Open SacDin opened 3 years ago
This needs some help. I have not used Nomad yet. I suppose it should be fairly simple though to have it work with Nomad.
Hi, I tried to adopt this a couple of days ago and here is what I found, admittedly being quite new to the topic of CSI volumes. But here is what I found, maybe it helps:
The Seaweed Driver itself works and is recognized by Nomad with a configuration similar to this:
job "csi-plugin-seaweedfs" {
datacenters = ["dc1"]
# type system means that the job is deployed on every nomad client node
type = "system"
group "nodes" {
task "plugin" {
driver = "docker"
config {
image = "chrislusf/seaweedfs-csi-driver:latest"
args = [
"--endpoint=unix://csi/csi.sock",
# this adress is resolved by consul dns to point to a filer service; probably pointing to localhost
# and running filer on every node would be more adequate
"--filer=seaweedfs-filer.service.consul:8888",
"--nodeid=${node.unique.name}",
"--cacheCapacityMB=1000",
"--cacheDir=/tmp",
]
privileged = true
}
csi_plugin {
id = "seaweedfs"
type = "node"
mount_dir = "/csi"
}
}
}
}
There are three types of CSI plugins. Controller Plugins communicate with the storage provider's APIs. For example, for a job that needs an AWS EBS volume, Nomad will tell the controller plugin that it needs a volume to be "published" to the client node, and the controller will make the API calls to AWS to attach the EBS volume to the right EC2 instance. Node Plugins do the work on each client node, like creating mount points. Monolith Plugins are plugins that perform both the controller and node roles in the same instance. Not every plugin provider has or needs a controller; that's specific to the provider implementation.
Correct me if I am wrong, but the way I see it for this to work, seaweed-csi-driver would need to implement the complete "controller" mode part of the CSI Spec, while avoiding explicit Kubernetes dependencies. However, afaik seaweed could become the first driver to provide a fully functional CSI implementation for Nomad, without introducing any external dependencies, providing the storage from the Nomad cluster itself.
Anyway, If you have some thoughts or suggestions, I will be happy to try them out, since I couldn't find a satisfying solution to this problem as of now.

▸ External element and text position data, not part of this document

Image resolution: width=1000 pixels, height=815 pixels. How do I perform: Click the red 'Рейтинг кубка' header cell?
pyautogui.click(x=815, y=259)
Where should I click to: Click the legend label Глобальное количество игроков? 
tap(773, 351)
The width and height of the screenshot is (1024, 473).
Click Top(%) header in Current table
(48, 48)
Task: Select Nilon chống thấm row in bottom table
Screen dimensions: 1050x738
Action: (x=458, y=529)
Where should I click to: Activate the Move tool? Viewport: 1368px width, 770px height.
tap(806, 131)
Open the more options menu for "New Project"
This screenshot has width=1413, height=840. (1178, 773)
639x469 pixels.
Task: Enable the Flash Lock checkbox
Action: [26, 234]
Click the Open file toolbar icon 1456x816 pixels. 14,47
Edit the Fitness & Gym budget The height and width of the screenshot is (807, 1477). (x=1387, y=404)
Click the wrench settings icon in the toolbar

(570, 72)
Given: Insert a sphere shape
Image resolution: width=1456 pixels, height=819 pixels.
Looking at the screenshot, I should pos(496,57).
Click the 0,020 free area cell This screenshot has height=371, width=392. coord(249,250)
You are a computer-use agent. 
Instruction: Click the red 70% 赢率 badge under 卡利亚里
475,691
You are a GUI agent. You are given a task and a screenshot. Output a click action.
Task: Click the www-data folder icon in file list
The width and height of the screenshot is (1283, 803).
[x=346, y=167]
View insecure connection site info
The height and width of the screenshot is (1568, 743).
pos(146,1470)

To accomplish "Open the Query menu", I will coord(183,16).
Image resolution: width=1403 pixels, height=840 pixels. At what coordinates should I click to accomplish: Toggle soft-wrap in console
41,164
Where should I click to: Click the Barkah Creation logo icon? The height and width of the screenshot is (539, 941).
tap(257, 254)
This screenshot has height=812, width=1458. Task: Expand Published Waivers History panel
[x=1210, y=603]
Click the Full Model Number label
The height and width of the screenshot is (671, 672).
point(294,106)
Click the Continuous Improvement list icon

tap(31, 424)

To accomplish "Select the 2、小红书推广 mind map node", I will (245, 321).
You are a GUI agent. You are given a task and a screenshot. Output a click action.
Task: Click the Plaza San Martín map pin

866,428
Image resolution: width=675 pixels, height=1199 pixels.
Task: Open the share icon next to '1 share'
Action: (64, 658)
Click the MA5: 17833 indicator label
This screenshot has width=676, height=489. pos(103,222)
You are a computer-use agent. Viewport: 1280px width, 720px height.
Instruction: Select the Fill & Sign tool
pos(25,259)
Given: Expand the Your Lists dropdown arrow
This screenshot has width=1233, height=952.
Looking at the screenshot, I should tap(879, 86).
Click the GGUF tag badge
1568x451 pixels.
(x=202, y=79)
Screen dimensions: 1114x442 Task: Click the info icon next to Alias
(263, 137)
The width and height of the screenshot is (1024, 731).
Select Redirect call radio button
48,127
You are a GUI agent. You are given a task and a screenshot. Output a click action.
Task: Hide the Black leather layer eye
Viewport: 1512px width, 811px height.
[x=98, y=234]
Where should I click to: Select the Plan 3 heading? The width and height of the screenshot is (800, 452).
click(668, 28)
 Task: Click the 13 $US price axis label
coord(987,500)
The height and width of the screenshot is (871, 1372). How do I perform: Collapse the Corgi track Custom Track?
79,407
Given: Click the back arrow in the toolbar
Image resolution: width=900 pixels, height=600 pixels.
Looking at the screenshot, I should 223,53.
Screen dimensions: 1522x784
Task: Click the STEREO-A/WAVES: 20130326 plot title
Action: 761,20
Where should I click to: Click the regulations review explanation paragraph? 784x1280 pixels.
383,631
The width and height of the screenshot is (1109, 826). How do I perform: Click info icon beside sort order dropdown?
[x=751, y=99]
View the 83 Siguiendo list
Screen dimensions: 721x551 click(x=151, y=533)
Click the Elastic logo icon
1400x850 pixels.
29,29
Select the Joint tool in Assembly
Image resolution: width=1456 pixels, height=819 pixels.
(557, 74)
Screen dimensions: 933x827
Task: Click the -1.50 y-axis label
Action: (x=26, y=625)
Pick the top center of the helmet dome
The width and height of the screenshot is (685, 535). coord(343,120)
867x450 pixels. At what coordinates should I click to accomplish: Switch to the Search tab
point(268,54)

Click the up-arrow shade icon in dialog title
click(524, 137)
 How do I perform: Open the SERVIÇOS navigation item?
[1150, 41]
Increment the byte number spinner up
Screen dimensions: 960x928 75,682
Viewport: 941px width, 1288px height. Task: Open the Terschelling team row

EDIT: I just have had a look into the spec and found that the controller interface is already implemented? I will try this out right now...
Ok, so I think this is actually working. I have just been able to register a volume with the following job spec:
job "seaweedfs" {
datacenters = ["dc1"]
type = "system"
group "seaweed" {
network {
mode = "bridge"
port "master" {
host_network = "vpn"
static = 9333
to = 9333
}
port "master-grpc" {
host_network = "vpn"
static = 19333
to = 19333
}
port "volume" {
host_network = "vpn"
static = 8889
to = 8889
}
port "volume-grpc" {
host_network = "vpn"
static = 18889
to = 18889
}
port "filer" {
host_network = "vpn"
static = 8888
to = 8888
}
port "filer-grpc" {
host_network = "vpn"
static = 18888
to = 18888
}
port "s3" {
host_network = "vpn"
}
}
service {
name = "seaweedfs-filer"
port = "filer"
check {
type = "http"
path = "/status"
port = "filer"
interval = "10s"
timeout = "2s"
}
}
volume "seaweed" {
type = "host"
source = "seaweed"
}
task "master" {
driver = "docker"
config {
image = "chrislusf/seaweedfs"
args = [
"master",
"-port=${NOMAD_PORT_master}"
]
ports = ["master", "master-grpc"]
}
}
task "volume" {
driver = "docker"
config {
image = "chrislusf/seaweedfs"
args = [
"volume",
"-mserver=:${NOMAD_PORT_master}",
"-dir=/data",
"-port=${NOMAD_PORT_volume}"
]
ports = ["master", "master-grpc", "volume", "volume-grpc"]
# command: 'volume -mserver="master:9333" -port=8080-metricsPort=9325'
}
volume_mount {
volume = "seaweed"
destination = "/data"
}
}
task "filer" {
driver = "docker"
config {
image = "chrislusf/seaweedfs"
args = [
"filer",
"-master=:${NOMAD_PORT_master}",
"-port=${NOMAD_PORT_filer}"
]
ports = ["master", "master-grpc", "filer", "filer-grpc"]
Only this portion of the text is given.